Provided passage

#### Import Libraries


In [28]:
import requests
from bs4 import BeautifulSoup


### WikiURL

In [29]:
WIKI_URL = "https://aliceinwonderland.fandom.com/wiki/Alice_in_Wonderland_Wiki"


### Fetch and Parse Helper Function

In [30]:
def fetch_soup(url):
    """
    Fetches the content of the given URL and returns a BeautifulSoup object.
    """
    try:
        response = requests.get(url)
        response.raise_for_status()  # Raise an exception for HTTP errors
        soup = BeautifulSoup(response.text, 'html.parser')
        return soup
    except requests.exceptions.RequestException as e:
        print(f"Error fetching {url}: {e}")
        return None


### Books Function


In [31]:
def books():
    """
    Extracts and returns the canon book names from the wiki page.
    """
    soup = fetch_soup(WIKI_URL)
    if not soup:
        return []

    canon_books = []

    # Locate the "Canon books" section
    book_section = soup.find('span', string="Canon books")
    if not book_section:
        print("Canon books section not found.")
        return canon_books

    # Extract the <ul> following the "Canon books" header
    book_list = book_section.find_next('ul')
    if not book_list:
        print("Canon books list not found.")
        return canon_books

    # Extract the book names from the <li> elements
    for li in book_list.find_all('li'):
        book_name = li.get_text(strip=True)
        canon_books.append(book_name)

    return canon_books


### Poems Function


In [32]:
def poems():
    """

Data extract

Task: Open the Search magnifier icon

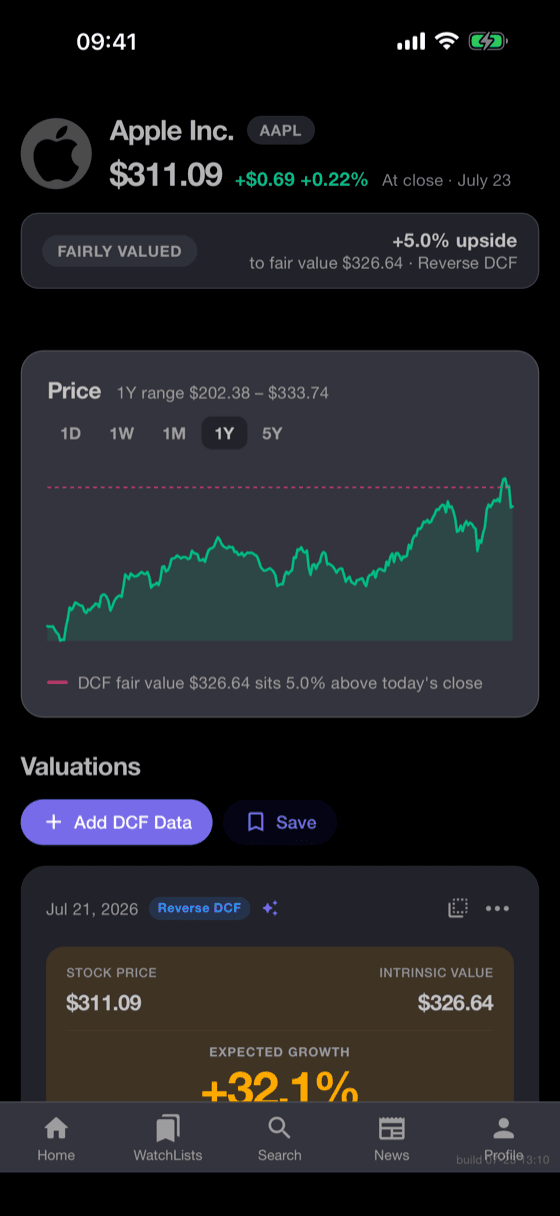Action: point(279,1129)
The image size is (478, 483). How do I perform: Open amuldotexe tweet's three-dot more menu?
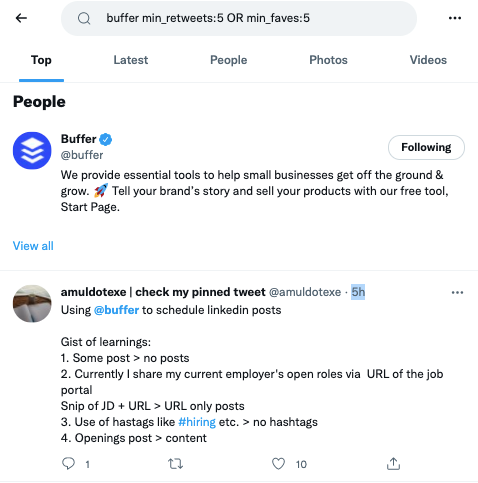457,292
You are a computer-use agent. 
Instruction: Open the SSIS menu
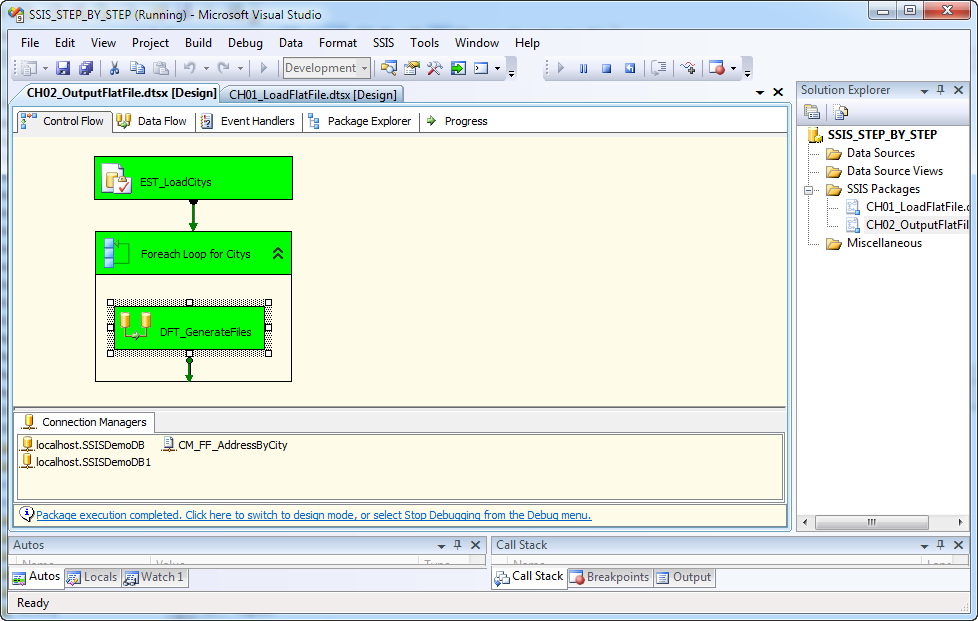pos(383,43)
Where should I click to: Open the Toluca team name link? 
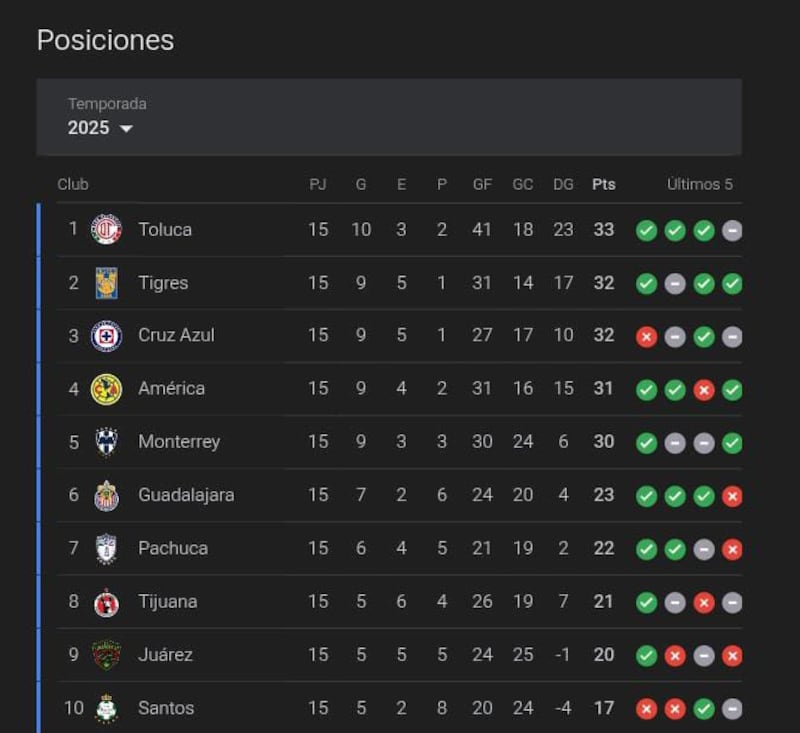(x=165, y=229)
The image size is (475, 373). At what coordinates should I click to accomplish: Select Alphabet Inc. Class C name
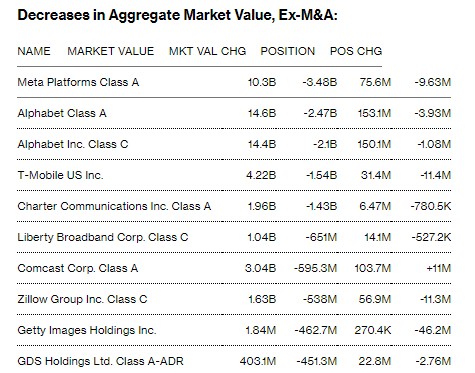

...

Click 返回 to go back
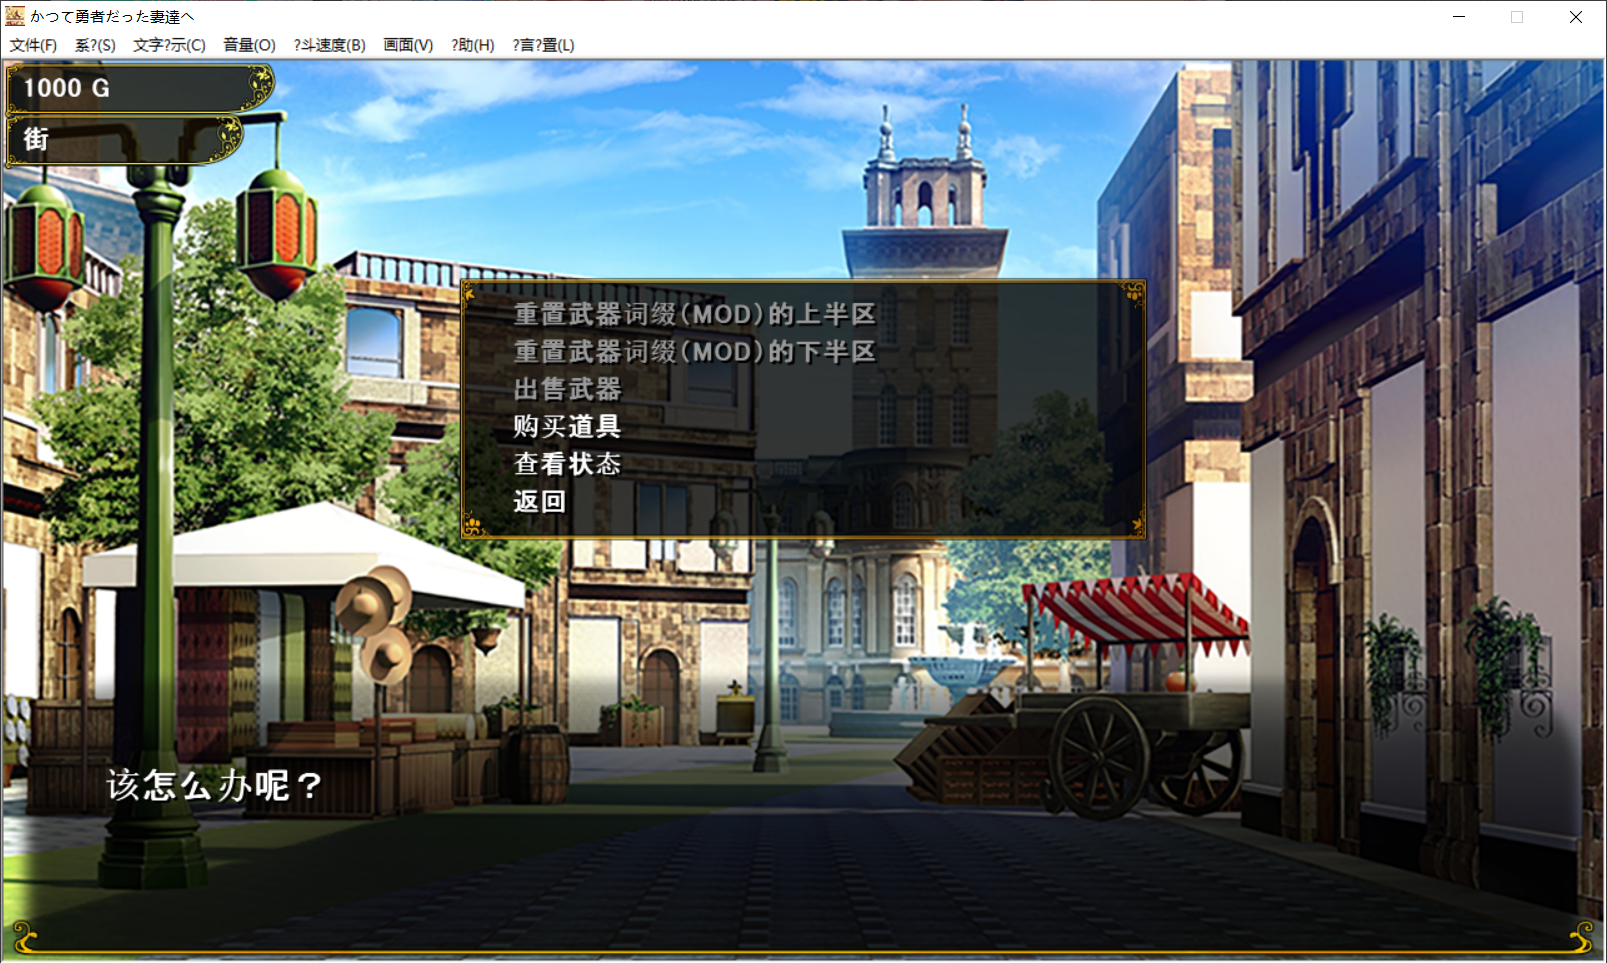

...

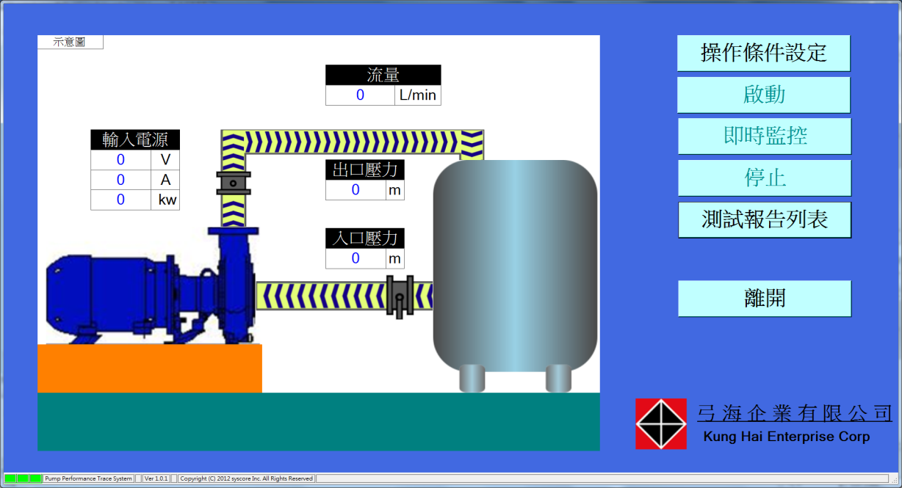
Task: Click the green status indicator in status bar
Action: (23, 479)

Work instructions
a: In the wiki-scraping notebook, rewrite the block that begins "def fetch_soup(url):" as a short bulleted list that keeps its main facts.
b: Repeat everything in the wiki-scraping notebook from "# Extract the <ul>" down to "canon_books.append(book_name)".
c: Write the next part of the wiki-scraping notebook, picking up right after its final line.
None of the material has any connection to the wiki-scraping notebook.

Responses by task
a:
- Accepts a URL and fetches it with `requests.get`.
- Calls `raise_for_status()` so that HTTP errors raise an exception.
- Parses the response text with BeautifulSoup using `'html.parser'` and returns the resulting object.
- On a `requests.exceptions.RequestException`, prints an error message naming the URL and the exception, then returns `None`.

b:
# Extract the <ul> following the "Canon books" header
    book_list = book_section.find_next('ul')
    if not book_list:
        print("Canon books list not found.")
        return canon_books

    # Extract the book names from the <li> elements
    for li in book_list.find_all('li'):
        book_name = li.get_text(strip=True)
        canon_books.append(book_name)

c:
    Extracts and returns a list of tuples containing canon poem names and their URLs.
    """
    soup = fetch_soup(WIKI_URL)
    if not soup:
        return []

    canon_poems = []

    # Locate the "Canon poems" section
    poem_section = soup.find('span', string="Canon poems")
    if not poem_section:
        print("Canon poems section not found.")
        return canon_poems

    # Extract the <ul> following the "Canon poems" header
    poem_list = poem_section.find_next('ul')
    if not poem_list:
        print("Canon poems list not found.")
        return canon_poems

    # Extract the poem names and URLs from the <li> elements
    for li in poem_list.find_all('li'):
        a_tag = li.find('a')
        if a_tag and 'href' in a_tag.attrs:
            poem_title = a_tag.get_text(strip=True)
            poem_url = a_tag['href']
            if not poem_url.startswith("https"):
                poem_url = "https://aliceinwonderland.fandom.com" + poem_url
            canon_poems.append((poem_title, poem_url))

    return canon_poems


### Poem Title Function

In [33]:
def poem_title_text(n):
    """
    Given an index n, returns the title and full text of the nth canon poem.
    """
    canon_poems = poems()
    if not canon_poems:
        print("No poems found.")
        return None, None

    if n < 0 or n >= len(canon_poems):
        print(f"Index {n} is out of range. There are {len(canon_poems)} poems.")
        return None, None

    title, relative_url = canon_poems[n]
    
    # Only add the base URL if the URL is relative
    if not relative_url.startswith("http"):
        full_url = "https://aliceinwonderland.fandom.com" + relative_url
    else:
        full_url = relative_url

    soup = fetch_soup(full_url)
    if not soup:
        return title, None

    # Extract the poem text
    poem_text = ""
    content_div = soup.find('div', class_='mw-parser-output')
    if not content_div:
        print("Poem content not found.")
        return title, poem_text

    # Concatenate all paragraph texts
    for p in content_div.find_all('p'):
        paragraph = p.get_text(strip=True)
        if paragraph:
            poem_text += paragraph + "\n\n"

    return title, poem_text.strip()


### Testing functions

In [34]:
def test_books_and_poems():
    """
    Tests the extraction of canon books and poems, printing them with expected formatting.
    Also tests retrieving poem title and text.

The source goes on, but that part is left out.